Some breaking changes currently being considered.
Usage in components
Currently, all components that need to display store state or invoke store actions import the store directly. This makes the component definitions rely on a global singleton, and leads to the following drawbacks:
- A bit harder to test: the store needs to be mocked in order to test the component in isolation.
- Makes server side rendering hard, because ideally we want a fresh store instance for each request.
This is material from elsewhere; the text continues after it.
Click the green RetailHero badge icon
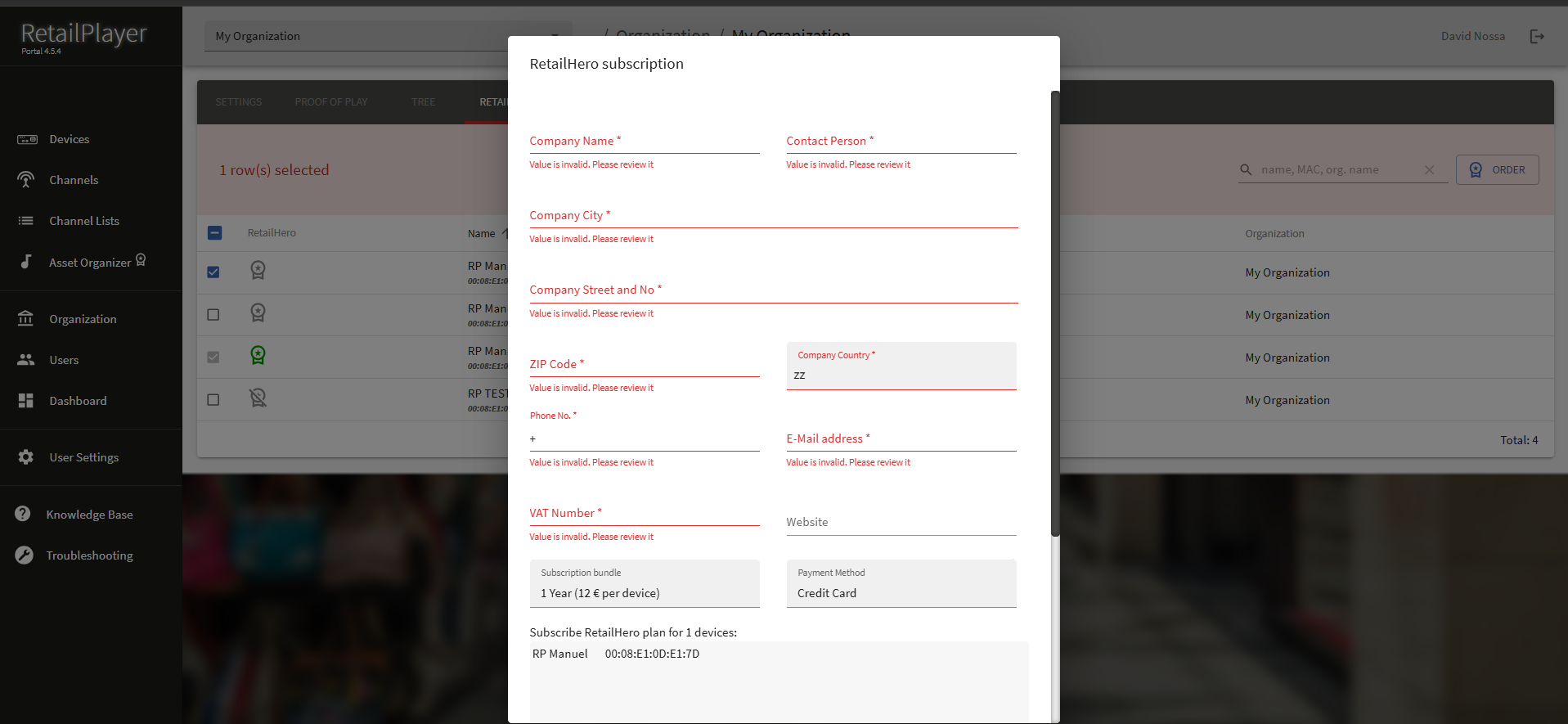The image size is (1568, 724). (258, 355)
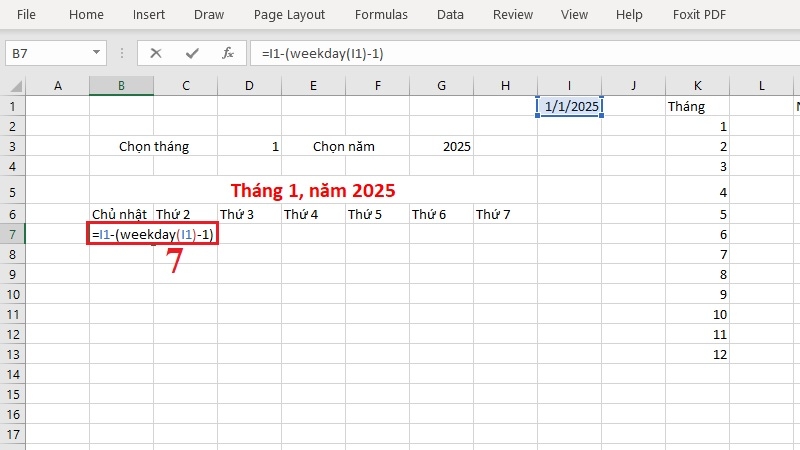Select the Thứ 7 header cell

coord(505,214)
So the first thing we can do, is instead of directly importing the store in child components, we only import it at the root component and "inject" it into all child components:
// Vue.use(Vuex) teaches Vue instances to handle the `store` option
import store from '../store'
import App from '../components/App.vue'
// render root
new Vue({
el: '#app',
store, // provide store, and inject to all children
components: { App }
})
Now, the store will automatically be available to all children as this.$store
(similar to how this.$router
is injected to all components enabled by vue-router). However, this makes things a bit more verbose and repetitive:
// example component after the change
export default {
computed: {
someState () {
return this.$store.state.someState
},
computedState () {
const { valueA, valueB } = this.$store.state
return valueA + valueB
}
},
methods: {
someAction (...args) {
this.$store.actions.someAction(...args)
}
}
}
So, the idea is introducing a vuex
option:
import { someAction } from '../store/actions'
export default {
vuex: {
state: {
someState: state => state.someState,
computedState: ({ valueA, valueB }) => valueA + valueB
},
actions: {
someAction, // becomes available as a method `this.someAction`
// ad-hoc inline action
inlineAction: ({ dispatch }, ...args) => dispatch('SOME_MUTATION', ...args)
}
}
}
Note what's happening here:
vuex.state
is basically sugar for computed properties. The difference is that the getters will get passed the store's state as the argument.
vuex.actions
is sugar for mapping actions to methods. Note **we are no longer exposing the actions on the store itself. Now the store is only concerned with state and mutations. Actions are simply functions that take store as the first argument and dispatch mutations on it. What the vuex.actions
option does, is essentially binding raw action functions to this.$store
, and then defining it as a directly callable method on the component. Here we are using the Object literal shorthand, so the method name will be the same (someAction
). You can of course use a method name different from the imported function.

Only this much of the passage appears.